When I look at my calendar for October it makes my eyes grow a little wider and my lips purse not comprehending how I will make it through the end of the month. But to be fair, since I’ve been teaching, once I figure out my schedule each month, I have the same reaction. The calendar is peppered with classes to teach, when I’ve committed to get my practice in, family gatherings, camping trips, choir concerts at my husband’s school, and other various appointments, birthdays, and obligations.
For years as an actor, when my husband and I would talk about planning for the weeks ahead the conversation was always about what we would like to happen unless something popped for me, whether it be getting a contract for the next show, or booking a print shoot, or having to attend an audition I could absolutely not miss. Everyday was different, basically unscheduled, and full of promise for what it might hold.
And it was incredibly hard to make a commitment. You didn’t want to have to back out on time with friends or family if something changed, so I was always a bit skittish about saying I would be available for certain things if it was a month or two in the future. I would always joke that if it was beyond 2 weeks away it was beyond my comprehension of what I was available to do.
So now looking at how scheduled my life has become I get a bit overwhelmed. I actually know where I will be a month from now. How strange and grown up of me. But thankfully it’s not the same exact schedule everyday – that would not work. I like waking up not knowing precisely what the day holds. It keeps me curious and present. It helps me wipe the slate clean each morning and figure out how to balance teaching, practicing, my writing job, and keeping my home and family in one piece.
But I believe curiosity is really what most people are missing in their lives. As adults we have become complacent with what life holds within each day. We expect to wake up, go to work, see the same people, do the same thing, watch the same TV shows, and eat the same food day after day with little variation. What we don’t realize is that none of us really knows what is going to happen day after day. No matter how scheduled you are, or organized, the day holds unlimited potential. Actually, each moment holds unlimited potential, if you are truly present and engaged.
This is why I encourage my students, especially the ones that have been practicing for years, to become curious and interested in their postures. If you always expect the same thing to happen – it will. But if you’re open to being curious about whether the body has changed you’re opening yourself and your practice up to something that will continually progress over time. No, you may not be in standing splits in Standing Bow Pulling Pose yet, but the journey of achieving this is far more interesting than complacently holding the posture where you are comfortable, no longer kicking higher or stretching forward more. Finding the balance is one thing, going further past what you think is possible, or at least being open to it, is something else entirely.

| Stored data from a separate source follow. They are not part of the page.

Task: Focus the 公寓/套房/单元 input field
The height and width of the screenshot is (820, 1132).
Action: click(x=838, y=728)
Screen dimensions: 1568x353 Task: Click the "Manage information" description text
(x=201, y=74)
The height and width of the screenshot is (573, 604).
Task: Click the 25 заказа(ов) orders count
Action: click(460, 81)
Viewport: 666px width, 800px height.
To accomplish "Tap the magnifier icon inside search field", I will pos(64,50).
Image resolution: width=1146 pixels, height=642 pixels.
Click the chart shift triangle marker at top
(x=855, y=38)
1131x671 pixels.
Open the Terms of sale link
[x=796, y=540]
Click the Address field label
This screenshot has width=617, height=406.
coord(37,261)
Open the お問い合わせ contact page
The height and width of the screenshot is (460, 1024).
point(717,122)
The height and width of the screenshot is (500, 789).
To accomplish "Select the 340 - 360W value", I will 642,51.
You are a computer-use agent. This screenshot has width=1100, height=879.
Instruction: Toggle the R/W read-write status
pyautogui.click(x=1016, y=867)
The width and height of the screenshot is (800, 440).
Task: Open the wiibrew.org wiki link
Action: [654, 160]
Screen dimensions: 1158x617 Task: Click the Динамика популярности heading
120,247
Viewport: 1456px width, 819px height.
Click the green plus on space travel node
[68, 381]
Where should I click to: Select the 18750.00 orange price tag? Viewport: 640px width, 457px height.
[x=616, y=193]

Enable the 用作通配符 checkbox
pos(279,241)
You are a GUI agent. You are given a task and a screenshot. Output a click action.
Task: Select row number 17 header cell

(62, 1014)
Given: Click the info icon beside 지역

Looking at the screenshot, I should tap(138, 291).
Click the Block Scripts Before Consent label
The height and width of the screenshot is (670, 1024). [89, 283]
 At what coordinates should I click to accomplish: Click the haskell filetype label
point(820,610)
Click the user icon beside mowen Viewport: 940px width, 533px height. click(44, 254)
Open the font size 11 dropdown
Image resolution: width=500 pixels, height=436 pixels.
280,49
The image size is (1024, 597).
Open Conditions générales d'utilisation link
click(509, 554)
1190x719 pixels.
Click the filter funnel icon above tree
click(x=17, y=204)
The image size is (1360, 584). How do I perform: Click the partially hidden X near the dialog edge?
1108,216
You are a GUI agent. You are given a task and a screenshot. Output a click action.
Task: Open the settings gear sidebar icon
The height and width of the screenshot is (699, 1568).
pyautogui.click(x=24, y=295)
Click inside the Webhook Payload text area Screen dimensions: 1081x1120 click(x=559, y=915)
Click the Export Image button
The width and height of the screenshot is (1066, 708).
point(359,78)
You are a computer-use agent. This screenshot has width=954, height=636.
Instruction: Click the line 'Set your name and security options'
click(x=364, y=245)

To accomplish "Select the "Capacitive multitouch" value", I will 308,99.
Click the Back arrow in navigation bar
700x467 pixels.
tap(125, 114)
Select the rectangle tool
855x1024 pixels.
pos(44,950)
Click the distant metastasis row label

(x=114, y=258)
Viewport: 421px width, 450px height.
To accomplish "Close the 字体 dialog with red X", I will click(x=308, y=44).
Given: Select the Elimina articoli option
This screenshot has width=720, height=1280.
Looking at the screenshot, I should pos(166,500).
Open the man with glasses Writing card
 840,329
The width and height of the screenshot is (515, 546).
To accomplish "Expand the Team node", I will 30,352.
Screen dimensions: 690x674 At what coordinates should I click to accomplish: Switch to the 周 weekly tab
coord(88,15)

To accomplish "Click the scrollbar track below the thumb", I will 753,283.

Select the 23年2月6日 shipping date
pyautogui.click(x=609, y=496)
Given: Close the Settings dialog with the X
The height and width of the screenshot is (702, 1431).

If you are curious about what may happen throughout your 90-minute practice in the hot room, I guarantee you won’t have time to dread a certain posture. You’ll be too busy exploring where the body is today. This not only keeps your present in the room and stopping the body from just going through the series on auto pilot, but it makes this practice fun and exciting.
So as you go through the series this week keep an open mind about what you can achieve in the hot room. What if this is the week you start to kick out in Standing Head to Knee, or come up off the heel in Toe Stand? What if it’s possible that you actually touch your head to your feet in Final Stretching? Why not? As soon as you become curious about what your body can achieve instead of limiting it with what you predict your practice will look like you will open your mind to the unlimited potential not only of what you can achieve in the hot room, but what you can achieve in every facet of your life. Stay curious, interested, and get rid of any word associated with “can’t.” Your life is waiting right outside the studio doors.